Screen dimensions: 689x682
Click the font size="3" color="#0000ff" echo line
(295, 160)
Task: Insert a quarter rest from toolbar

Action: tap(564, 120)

• • • •

## TASK STATEMENT
Every record is to be retyped exactly as given.

## EXERCISE ANSWER
Screen dimensions: 689x682
Click the font size="3" color="#0000ff" echo line
(295, 160)
Task: Insert a quarter rest from toolbar

Action: tap(564, 120)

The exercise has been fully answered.